La France d’abord: potrebbe essere lo slogan di questi primi mesi di Presidenza – un’assonanza con la retorica ‘America firster’ d’Oltre Atlantico che spiegherebbe l’intensità di certe strette di mano, se non si spiegasse innanzitutto con un senso di eccezionalità che è, esso stesso, caratteristicamente transalpino.
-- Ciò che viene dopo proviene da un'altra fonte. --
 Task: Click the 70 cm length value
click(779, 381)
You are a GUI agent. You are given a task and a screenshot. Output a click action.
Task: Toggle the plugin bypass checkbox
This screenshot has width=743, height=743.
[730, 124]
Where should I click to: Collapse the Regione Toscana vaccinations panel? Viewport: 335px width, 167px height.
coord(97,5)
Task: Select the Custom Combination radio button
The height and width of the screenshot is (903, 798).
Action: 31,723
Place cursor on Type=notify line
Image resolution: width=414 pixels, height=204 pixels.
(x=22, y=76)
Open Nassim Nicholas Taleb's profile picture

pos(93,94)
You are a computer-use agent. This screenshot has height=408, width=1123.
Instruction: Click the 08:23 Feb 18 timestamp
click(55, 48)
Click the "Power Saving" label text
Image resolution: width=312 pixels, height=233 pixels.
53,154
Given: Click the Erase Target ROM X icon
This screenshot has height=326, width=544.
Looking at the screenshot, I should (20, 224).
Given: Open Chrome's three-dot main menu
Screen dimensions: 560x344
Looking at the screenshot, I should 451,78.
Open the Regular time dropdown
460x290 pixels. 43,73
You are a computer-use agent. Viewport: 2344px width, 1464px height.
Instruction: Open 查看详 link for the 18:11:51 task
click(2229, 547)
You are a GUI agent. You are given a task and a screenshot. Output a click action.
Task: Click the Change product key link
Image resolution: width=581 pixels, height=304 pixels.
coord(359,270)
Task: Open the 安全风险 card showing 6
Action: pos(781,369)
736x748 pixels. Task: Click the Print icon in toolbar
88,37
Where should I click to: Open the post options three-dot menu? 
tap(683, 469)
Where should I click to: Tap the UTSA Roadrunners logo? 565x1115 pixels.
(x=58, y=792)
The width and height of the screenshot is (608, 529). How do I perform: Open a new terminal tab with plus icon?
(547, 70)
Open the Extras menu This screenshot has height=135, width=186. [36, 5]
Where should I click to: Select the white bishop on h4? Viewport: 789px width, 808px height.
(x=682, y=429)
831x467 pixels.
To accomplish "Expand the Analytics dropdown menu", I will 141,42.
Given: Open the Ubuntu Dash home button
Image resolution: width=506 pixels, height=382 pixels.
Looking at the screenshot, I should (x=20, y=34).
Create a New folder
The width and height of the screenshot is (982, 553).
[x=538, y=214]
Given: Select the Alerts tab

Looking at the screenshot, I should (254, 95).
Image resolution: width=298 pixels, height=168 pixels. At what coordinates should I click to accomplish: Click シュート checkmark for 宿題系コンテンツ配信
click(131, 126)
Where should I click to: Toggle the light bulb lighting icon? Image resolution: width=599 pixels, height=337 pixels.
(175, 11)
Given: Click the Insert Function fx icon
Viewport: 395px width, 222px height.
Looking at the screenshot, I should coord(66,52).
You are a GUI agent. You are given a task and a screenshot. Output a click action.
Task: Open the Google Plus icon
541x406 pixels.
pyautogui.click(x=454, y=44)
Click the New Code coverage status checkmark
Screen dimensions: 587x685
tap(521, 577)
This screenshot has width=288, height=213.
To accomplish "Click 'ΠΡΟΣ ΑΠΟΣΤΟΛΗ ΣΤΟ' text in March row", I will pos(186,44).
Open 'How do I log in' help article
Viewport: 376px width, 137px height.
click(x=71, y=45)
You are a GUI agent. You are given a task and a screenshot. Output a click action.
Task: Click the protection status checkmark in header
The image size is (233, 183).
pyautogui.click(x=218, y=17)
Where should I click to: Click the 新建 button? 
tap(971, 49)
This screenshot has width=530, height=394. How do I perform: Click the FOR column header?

La circostanza può sorprendere, ma fino a un certo punto. Da una parte, Macron è stato eletto Presidente dei francesi, non dell’Unione Europea; è quindi più che naturale che si concentri sui primi malgrado il suo attaccamento per la seconda – per parafrasare il famoso detto: amica Europa sed magis amica Gallia. Dall’altra, un atteggiamento distaccato è quello che più si confà allo stato forse non più pericolante come qualche mese addietro, ma pur sempre convalescente della nostra Unione, in cui il rischio di ritorni di fiamma populisti non si è affatto dissipato del tutto. Nella salute ancora malferma in cui il progetto d’integrazione continua a versare, le condizioni per elaborare grandi disegni e iniziative dal respiro ambizioso non paiono mature. Nell’attesa di tempi migliori, la via che conduce a Bruxelles visioni e impulsi politici di cui le istituzioni hanno più che mai bisogno ma non paiono attrezzate a generare da sé resta quella delle capitali, e dei leaders nazionali. Meglio ancora se quelle capitali, e quei leaders, sono in grado di prendere Bruxelles per il verso giusto – e qui la retorica macroniana potrebbe contenere degli insegnamenti utili a chi volesse apprenderli, al di qua e al di là delle Alpi.